Saturday, June 07, 2008

Hokusai, Mangaka

1. Katsushika Hokusai's, Ejira in Suruga Province


From time to time we've looked at how difficult it can be to choose the precise moment to illustrate a situation. To be more precise we've seen many instances where illustrators sometimes seem to pick the exact moment before, or the exact moment after, but not the precise moment that sometimes looks like the artist has captured a moment in time.

Now I know what you're thinking: It's so ephemeral that capturing the perfect moment may be more down to chance than planning. Well no, I'd argue that can't be true, because some people manage to do it time after time, Turner for instance, and Katsushika Hokusai (1760-1849).


We're not going to concentrate on Hokusai's ubiquitous Great Wave Off Kanagawa, we're going to look instead, at another work from Thirty-six Views of Mt. Fuji, Ejira in Suruga Province. And we're going to look at that woodblock print from 1831 because we can contrast it with a modern work by Canadian photographer, Jeff Wall, from 1993 called A Sudden Gust of Wind(after Hokusai).


You're likely to have noticed that 'A Sudden Gust of Wind' has 'foregrounded' the wind, and ignored the spiritual centre of Hokusai's work, Mount Fuji. Mount Fuji is the highest mountain in Japan and it is located in Honshu, Japan's largest island. Known locally as Fujisan (note:this shouldn't be confused with the male honorific 'San'), Mount Fuji is a sacred mountain, steeped in history and ringed by lakes and forests, and has, for centuries, been the traditional goal of pilgrimage. In his book, Hokusai said, "It struck me that it would be good to take one thing in life and regard it from many viewpoints, as a focus for my being, and perhaps as a penance for alternatives missed".

So let's look at Hokusai's work again in light of what we now know. Mount Fuji, the sacred object, is the focus of the work, and yet it is hardly catching our eye. It is barely a line, so slight it could be an afterthought. The foreground on the other hand, the blades of grass, the scribes clinging to their hats, and their modesty, are much more detailed. Fujisan, in the distance, seems like a benign influence on the composition, almost an afterthought.


It is a strange composition in many ways. It almost seems, at first glance, too subtle. Not for a moment, do we look at the paper that the wind has ripped from the hands of the people and scattered over the sky and think, 'ah ha, the artist is using the flying paper to balance the canvas'. Perhaps we feel that if Hokusai had wanted a more balanced drawing he would simply have shifted his perspective so that the twin-trees moved further to the right, balancing the drawing. That he has chosen not to manipulate the scene suggests even more that what we are seeing is a snapshot in time. A moment of real contemplation captured in a moment as time itself stood still.

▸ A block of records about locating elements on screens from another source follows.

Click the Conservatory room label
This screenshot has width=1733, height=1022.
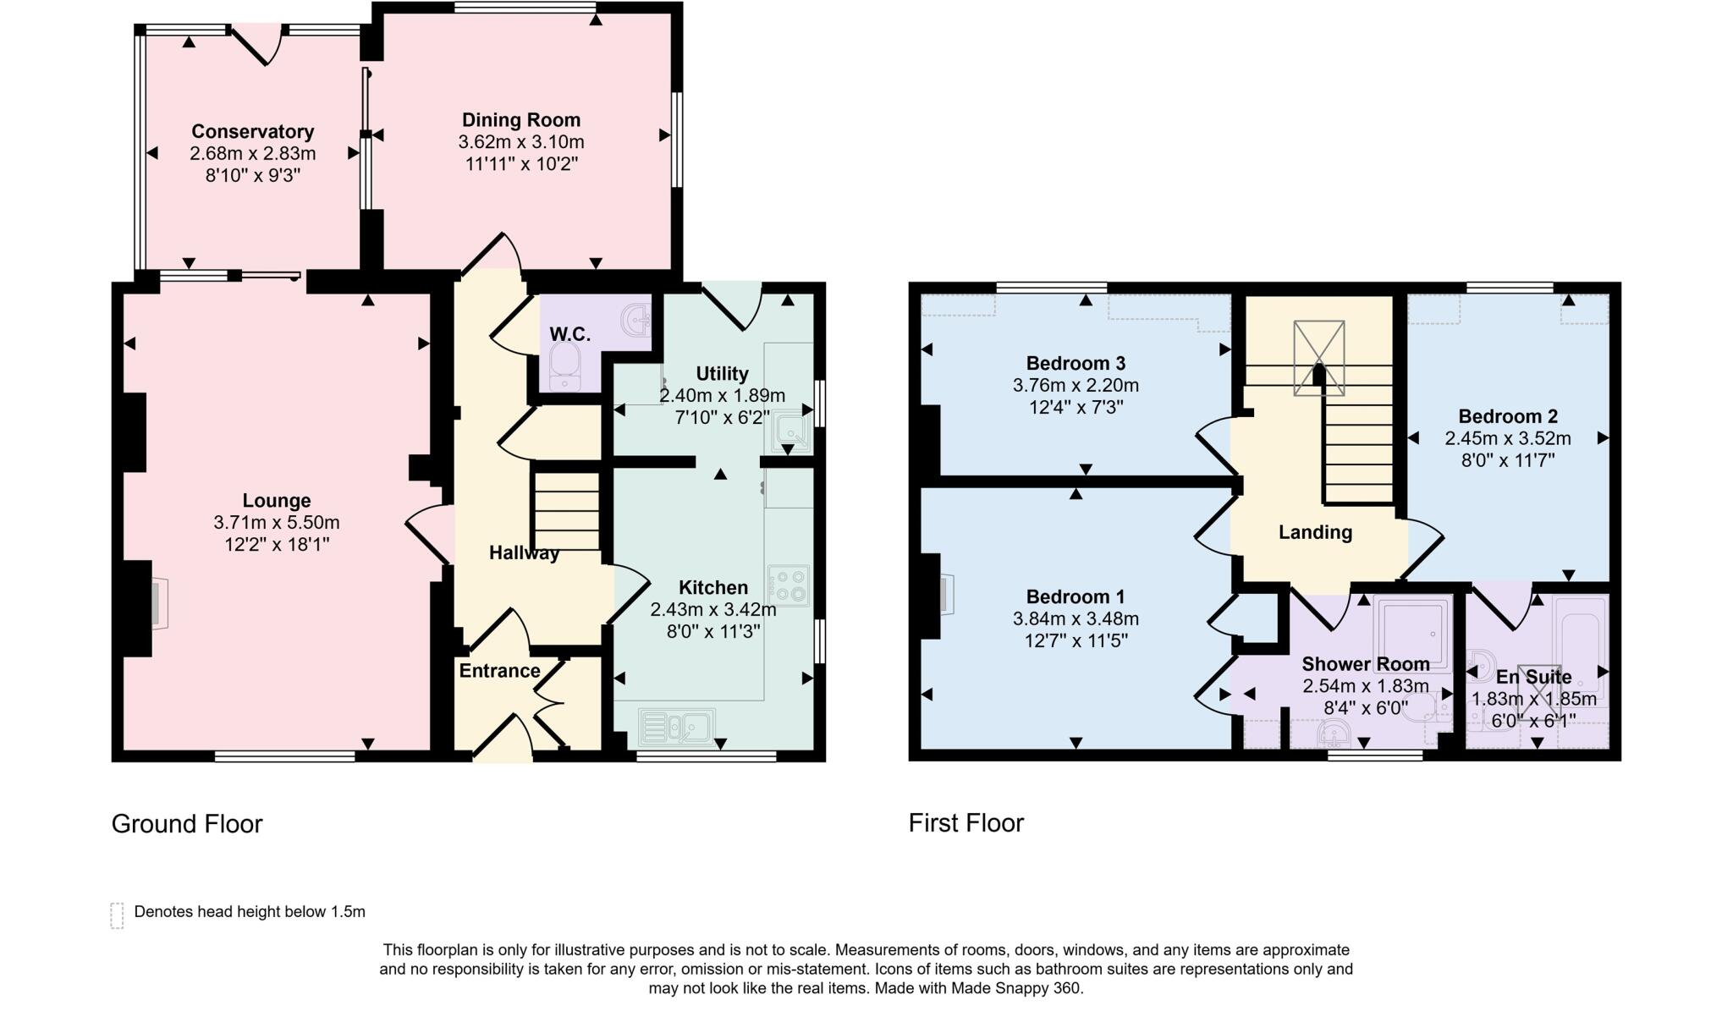[x=252, y=131]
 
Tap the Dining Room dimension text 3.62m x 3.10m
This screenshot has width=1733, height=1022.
[x=520, y=142]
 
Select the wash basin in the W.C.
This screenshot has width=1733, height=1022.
[x=635, y=319]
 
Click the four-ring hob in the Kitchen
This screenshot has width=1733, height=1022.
[x=788, y=585]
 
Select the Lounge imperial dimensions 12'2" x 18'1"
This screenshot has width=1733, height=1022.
[x=276, y=544]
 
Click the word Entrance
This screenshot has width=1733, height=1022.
[x=499, y=671]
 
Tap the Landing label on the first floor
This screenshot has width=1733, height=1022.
[x=1315, y=532]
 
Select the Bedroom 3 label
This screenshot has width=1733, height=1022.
[x=1076, y=363]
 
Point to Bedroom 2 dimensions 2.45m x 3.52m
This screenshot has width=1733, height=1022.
[x=1507, y=438]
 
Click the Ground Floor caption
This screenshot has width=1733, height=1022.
[x=187, y=824]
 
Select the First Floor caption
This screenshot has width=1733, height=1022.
[x=966, y=823]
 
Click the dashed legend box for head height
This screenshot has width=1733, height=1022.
[x=117, y=915]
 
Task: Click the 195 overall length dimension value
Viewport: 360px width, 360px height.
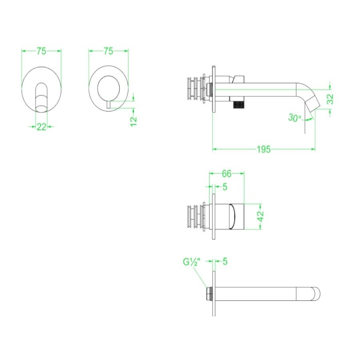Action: click(264, 149)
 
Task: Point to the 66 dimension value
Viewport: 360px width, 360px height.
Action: click(227, 174)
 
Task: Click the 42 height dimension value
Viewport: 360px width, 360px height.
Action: click(260, 216)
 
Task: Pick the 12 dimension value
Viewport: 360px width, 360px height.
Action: click(134, 119)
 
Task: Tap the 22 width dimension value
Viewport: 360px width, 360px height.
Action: click(42, 127)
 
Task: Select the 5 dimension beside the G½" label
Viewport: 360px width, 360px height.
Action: click(225, 262)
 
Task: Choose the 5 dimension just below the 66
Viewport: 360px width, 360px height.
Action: click(225, 186)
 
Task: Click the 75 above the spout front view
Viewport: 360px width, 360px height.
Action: click(42, 51)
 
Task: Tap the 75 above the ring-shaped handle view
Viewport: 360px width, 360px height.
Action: click(108, 51)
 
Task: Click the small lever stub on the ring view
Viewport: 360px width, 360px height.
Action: click(108, 104)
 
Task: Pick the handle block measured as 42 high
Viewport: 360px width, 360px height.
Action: click(233, 216)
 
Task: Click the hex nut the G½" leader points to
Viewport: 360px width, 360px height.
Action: click(208, 294)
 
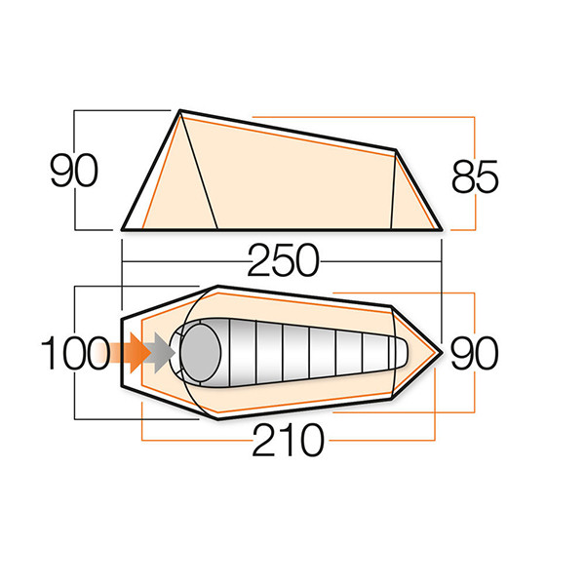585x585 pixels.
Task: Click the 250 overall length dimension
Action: pyautogui.click(x=282, y=261)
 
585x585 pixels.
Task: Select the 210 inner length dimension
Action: pyautogui.click(x=287, y=443)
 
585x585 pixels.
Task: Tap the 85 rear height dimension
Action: pyautogui.click(x=476, y=178)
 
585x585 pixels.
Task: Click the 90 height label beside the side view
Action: pyautogui.click(x=74, y=172)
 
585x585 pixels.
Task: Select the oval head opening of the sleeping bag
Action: pyautogui.click(x=201, y=349)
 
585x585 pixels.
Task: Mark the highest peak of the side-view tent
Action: pyautogui.click(x=180, y=112)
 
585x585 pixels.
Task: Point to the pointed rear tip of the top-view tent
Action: pyautogui.click(x=442, y=351)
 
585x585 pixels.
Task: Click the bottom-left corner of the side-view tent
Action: pyautogui.click(x=124, y=229)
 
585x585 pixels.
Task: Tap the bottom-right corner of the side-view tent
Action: pyautogui.click(x=440, y=229)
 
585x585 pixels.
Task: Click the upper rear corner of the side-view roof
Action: pyautogui.click(x=396, y=151)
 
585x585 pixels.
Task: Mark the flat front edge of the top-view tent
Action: pyautogui.click(x=121, y=352)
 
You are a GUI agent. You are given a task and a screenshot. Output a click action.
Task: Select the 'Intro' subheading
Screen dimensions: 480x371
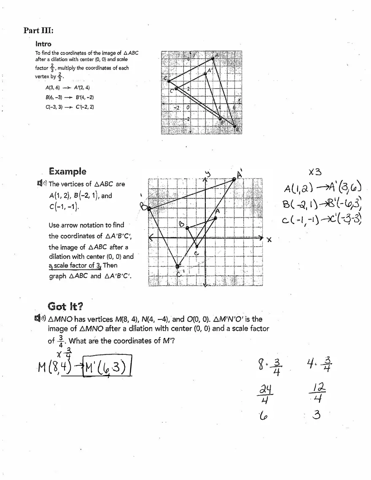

Now take a look at this perfect photo of Fujisan itself, by Japan-based photographer, and perhaps one of the greatest living chroniclers of modern-day Japan, Everett Kennedy Brown:




Everett Kennedy Brown/EPA


It is striking is it not? And I think we can now see, with the benefit of Everett Kennedy Brown's photograph, that Hokusai's rendition of the mountain with that one iconic line is simply perfect. In Myths and Legends of Japan, F. Hadland Davis says:

"Fuji dominates life by it's silent beauty: sorrow is hushed, longing quieted, peace seems to flow down from that changeless home of peace, the peak of the white lotus."


All of which brings us back to Hokusai's most iconic work, Great Wave Off Kanagawa. Look at the print below (click the picture below for a very large copy - 2.5megs). Many people who own the print on calenders or mats or tea-towels are unaware that mighty Fujisan is even part of the picture. And yet, when you do know it is there, you become aware of its power. Fujisan stands there, behind the waves, anchored, impervious to the dangers all around. It is a solid immovable, dependable, sight. Whilst the humans in their little boats are small and frightened, and at the capricious whim of nature and the gods, the great Fujisan looks serenely on.




Not that Fujisan doesn't have a darker side. Its foothills provided a secluded location for the Aum Shinrikyo doomsday cult, who carried out the Sarin gas attack on the Tokyo underground in the 1990s, and at the base of Fujisan lies the ancient forest Aokigahara, Japan's most infamous suicide spot.


2. Jeff Wall's, A Sudden Gust of Wind(after Hokusai).


A closer look at A Sudden Gust of Wind (after Hokusai) by Jeff Wall, informs us that this vacuous photo, lacking any depth or spiritual connotations, is a tribute to the Art World who have invested value in it. It can be found in London's Tate Gallery, if you have half a mind to look.